MY SAY. “Transparent” is not for everyone -- the sex and language are unusually graphic and for some sensibilities, shocking. So consider this your caveat emptor. But get past that to the important stuff -- craftsmanship, execution, intelligence -- and this 10-parter is clearly special. The best new show of the fall, as some critics have already declared? Sure. Why not? Except that says next to nothing. But this indisputably is Amazon Prime's “Orange Is the New Black.” That -- believe me -- is praise enough.
“Transparent” is about people who are in pieces -- none of them fully assembled. They are restlessly attempting to assemble those pieces but invariably fall short.
“Transparent” doesn't need to look far for a reason why: Maura/Mort never came to terms with who he was. In a key sense, the errors of the father are passed on to the children, because he never taught them how to be themselves, or accept themselves for who they were and are -- he was too busy hiding from himself.

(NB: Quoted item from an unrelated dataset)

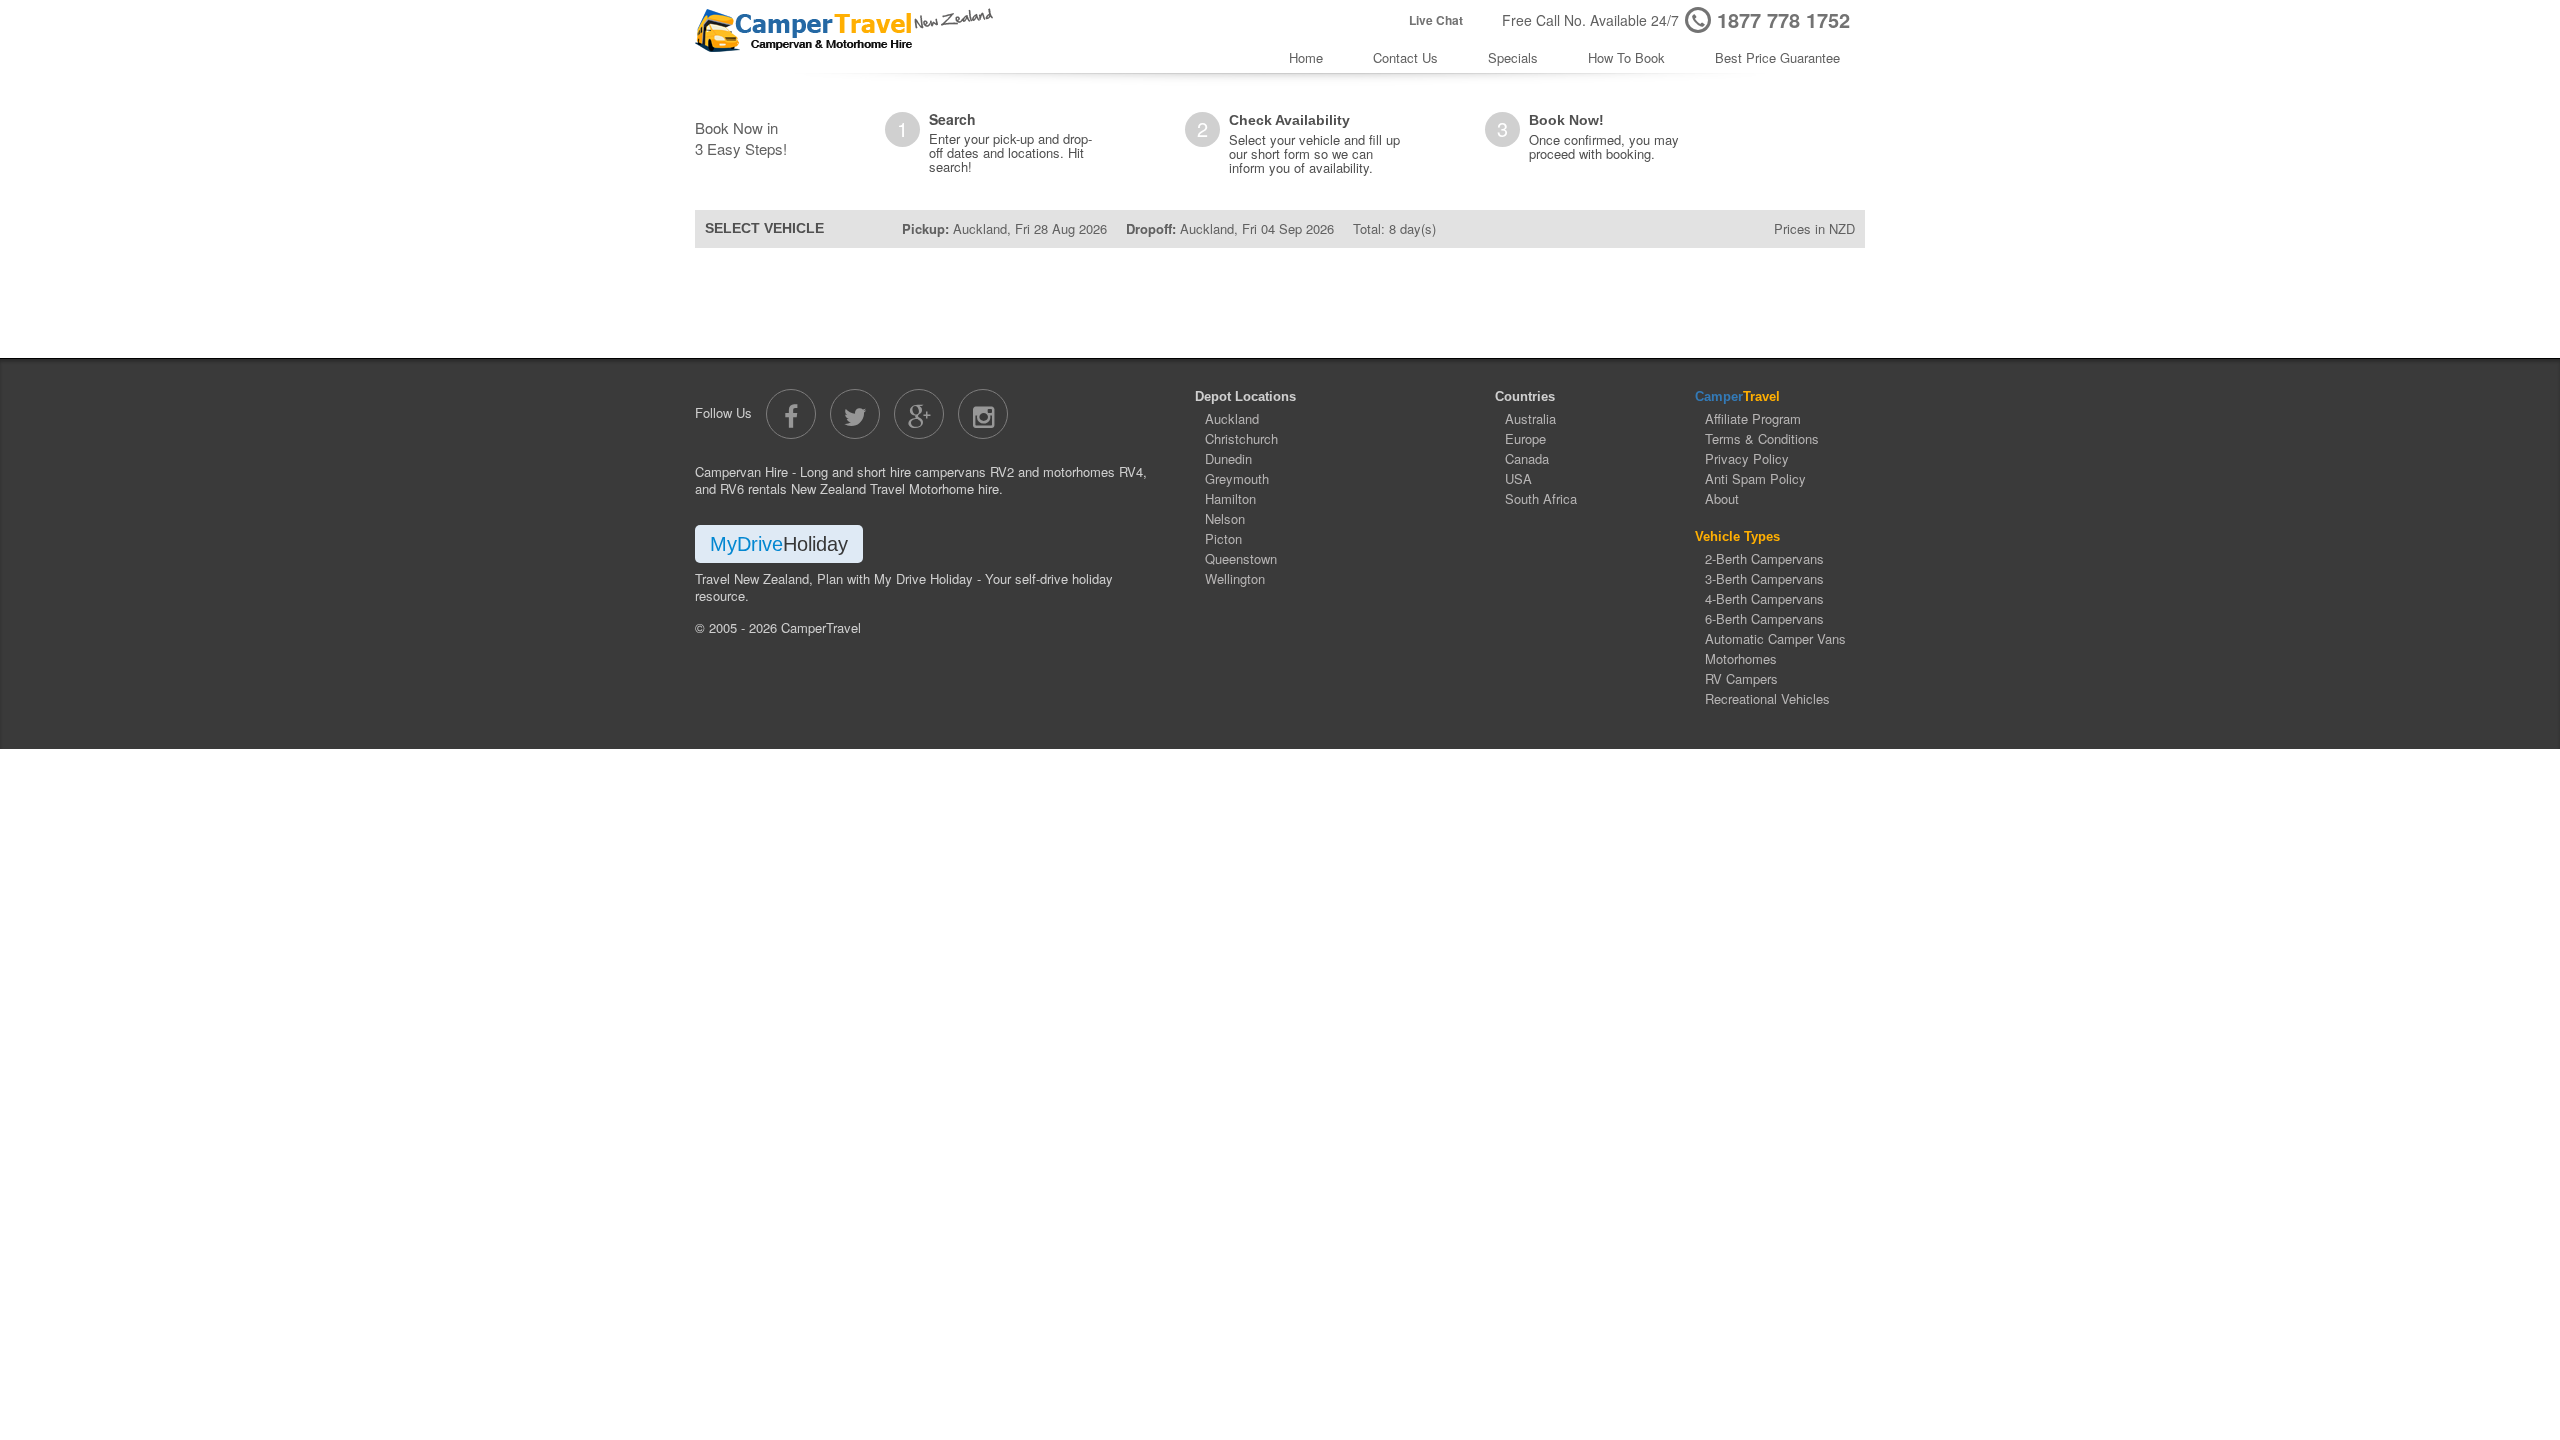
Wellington (1235, 578)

The family members love each other, but their self-loathing is palpable.
That's the haunting background melody throughout, but the tone is leavened by some effortlessly funny writing and outstanding performances.
Creator Jill Soloway, who is largely nonjudgmental about her deeply fraught characters, has captured these lives so fully that they start to almost take form off-screen, too. They seem more real than real at moments -- the clearest indication Soloway has poured much of her life into them as well.
The same sort of love-hate and disdain-adoration for a very specific geographic slice of L.A. -- maybe Toluca Lake or Silver Lake -- that “Girls” has for Brooklyn also crowds that screen. The show luxuriates in the excesses of parts of the culture -- drugs, booze, sex in particular -- but those excesses also reflect the tumultuous inner lives of these characters.
For better or worse, they're part of this contained little world from which there is no escape for any of them. Even with all the sunshine, “Transparent” feels claustrophobic at times. That doesn't distract from this show's quality: Claustrophobia happens to work particularly well here.
BOTTOM LINE. An Amazon Prime triumph.